Following Jacob Blake's shooting by police in Kenosha, Wisconsin, NBA players are considering a boycott of the NBA Playoffs. Several players have spoken about the possibility and said that winning games is no longer the primary focus. They have not confirmed that a boycott will take place, but this option is on the table for multiple teams.

Speaking with reporters, Fred VanVleet of the Toronto Raptors and Marcus Smart of the Boston Celtics both confirmed that players have considered a potential boycott. The two players and their teams are set to face off during the second round of the playoffs, but this series could ultimately not take place. VanVleet said that the players had a meeting and discussed a "number of things" while Smart said that a boycott is "in the back of our minds."

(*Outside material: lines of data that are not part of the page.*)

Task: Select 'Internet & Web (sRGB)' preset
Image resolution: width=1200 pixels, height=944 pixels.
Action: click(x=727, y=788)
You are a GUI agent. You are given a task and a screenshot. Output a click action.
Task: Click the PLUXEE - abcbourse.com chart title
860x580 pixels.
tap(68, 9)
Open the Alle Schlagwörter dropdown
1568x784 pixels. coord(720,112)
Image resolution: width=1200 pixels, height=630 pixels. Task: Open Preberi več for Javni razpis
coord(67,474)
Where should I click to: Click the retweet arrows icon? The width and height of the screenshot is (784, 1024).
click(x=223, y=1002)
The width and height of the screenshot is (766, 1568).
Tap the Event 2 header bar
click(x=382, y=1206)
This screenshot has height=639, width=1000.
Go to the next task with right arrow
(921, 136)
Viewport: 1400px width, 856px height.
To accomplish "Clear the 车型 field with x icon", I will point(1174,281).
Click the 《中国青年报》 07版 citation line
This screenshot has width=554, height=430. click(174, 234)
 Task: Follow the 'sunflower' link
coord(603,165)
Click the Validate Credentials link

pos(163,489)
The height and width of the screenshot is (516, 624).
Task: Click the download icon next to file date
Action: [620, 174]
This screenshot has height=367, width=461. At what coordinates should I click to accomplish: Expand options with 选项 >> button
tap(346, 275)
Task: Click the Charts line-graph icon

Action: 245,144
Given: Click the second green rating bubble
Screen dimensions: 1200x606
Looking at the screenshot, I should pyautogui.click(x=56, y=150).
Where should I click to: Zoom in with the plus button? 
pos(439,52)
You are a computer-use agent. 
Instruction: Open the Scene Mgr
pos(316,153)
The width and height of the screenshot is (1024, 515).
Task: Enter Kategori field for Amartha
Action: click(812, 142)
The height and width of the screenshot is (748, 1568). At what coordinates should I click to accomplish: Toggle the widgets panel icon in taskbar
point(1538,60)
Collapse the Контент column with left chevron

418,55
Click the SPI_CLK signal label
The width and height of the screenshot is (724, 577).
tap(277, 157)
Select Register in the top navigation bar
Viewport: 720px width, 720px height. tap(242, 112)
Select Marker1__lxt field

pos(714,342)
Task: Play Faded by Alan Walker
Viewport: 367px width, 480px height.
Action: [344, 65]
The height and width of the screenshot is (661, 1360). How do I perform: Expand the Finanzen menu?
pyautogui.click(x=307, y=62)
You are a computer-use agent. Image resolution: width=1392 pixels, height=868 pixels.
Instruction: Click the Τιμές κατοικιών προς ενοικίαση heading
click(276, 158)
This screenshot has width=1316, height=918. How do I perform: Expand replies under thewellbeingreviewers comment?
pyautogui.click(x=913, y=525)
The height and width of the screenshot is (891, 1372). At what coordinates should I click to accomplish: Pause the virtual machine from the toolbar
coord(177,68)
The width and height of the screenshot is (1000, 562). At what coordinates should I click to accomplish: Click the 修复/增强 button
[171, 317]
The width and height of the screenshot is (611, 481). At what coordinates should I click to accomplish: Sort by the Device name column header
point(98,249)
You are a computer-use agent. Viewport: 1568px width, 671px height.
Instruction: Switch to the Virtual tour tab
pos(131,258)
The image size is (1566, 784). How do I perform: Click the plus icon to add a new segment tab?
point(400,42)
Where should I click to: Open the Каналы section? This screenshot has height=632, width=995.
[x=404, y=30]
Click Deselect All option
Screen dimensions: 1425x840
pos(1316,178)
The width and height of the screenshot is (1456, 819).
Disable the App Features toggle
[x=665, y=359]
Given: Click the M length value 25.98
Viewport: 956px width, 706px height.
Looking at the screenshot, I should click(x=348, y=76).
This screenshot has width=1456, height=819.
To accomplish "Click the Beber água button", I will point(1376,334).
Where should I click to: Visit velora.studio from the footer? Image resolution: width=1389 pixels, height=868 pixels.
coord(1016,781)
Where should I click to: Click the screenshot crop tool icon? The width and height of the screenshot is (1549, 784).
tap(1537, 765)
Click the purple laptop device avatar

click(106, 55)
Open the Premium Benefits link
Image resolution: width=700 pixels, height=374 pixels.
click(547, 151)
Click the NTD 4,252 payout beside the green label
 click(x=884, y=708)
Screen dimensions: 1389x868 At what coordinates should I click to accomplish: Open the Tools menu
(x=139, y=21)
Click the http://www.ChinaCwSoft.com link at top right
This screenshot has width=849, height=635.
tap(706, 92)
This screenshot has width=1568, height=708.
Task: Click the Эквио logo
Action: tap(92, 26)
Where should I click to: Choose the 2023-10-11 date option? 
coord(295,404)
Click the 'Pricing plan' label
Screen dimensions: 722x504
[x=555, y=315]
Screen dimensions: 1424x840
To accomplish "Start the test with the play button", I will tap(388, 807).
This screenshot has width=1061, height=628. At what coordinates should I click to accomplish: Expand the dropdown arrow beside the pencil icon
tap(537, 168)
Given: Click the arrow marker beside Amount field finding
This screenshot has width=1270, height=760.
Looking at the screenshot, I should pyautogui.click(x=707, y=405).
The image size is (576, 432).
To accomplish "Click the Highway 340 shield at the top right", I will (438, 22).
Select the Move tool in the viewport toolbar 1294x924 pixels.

"At some point, we're the ones always with the microphones in our face," VanVleet said during a press conference. "We're the ones always who have to make a stand. We're the first ones and the responsibility falls on us to make a change to stop being oppressed. Are we going to hold everybody accountable or we're just going to put the spotlight on Black people who are Black athletes or entertainers and say: 'What are you doing, what are you contributing to the community, what are you putting on the line?'

"And then us, too, we've got to take responsibility as well. Like, what are we willing to give up until we actually give a f— about what's going on? Or is it just cool to wear Black Lives Matter on the backdrop or wear a T-shirt? Like what does that really mean? Is it really doing anything? I'm in a different place today just emotionally-speaking."


Smart also spoke out and said that boycotting might be the only option at this point. He said that the players previously tried the peaceful way of kneeling and that they also tried to protest. He also said that the players tried to get the message across during the NBA restart in the Orlando bubble. This included wearing Black Lives Matter shirts and kneeling during the national anthem.

"Right now, our focus shouldn't really be on basketball," Smart said. "I understand it's the playoffs and everything like that, but we still have a bigger underlying issue that's going on, and the things that we've tried haven't been working. We definitely need to take a different approach."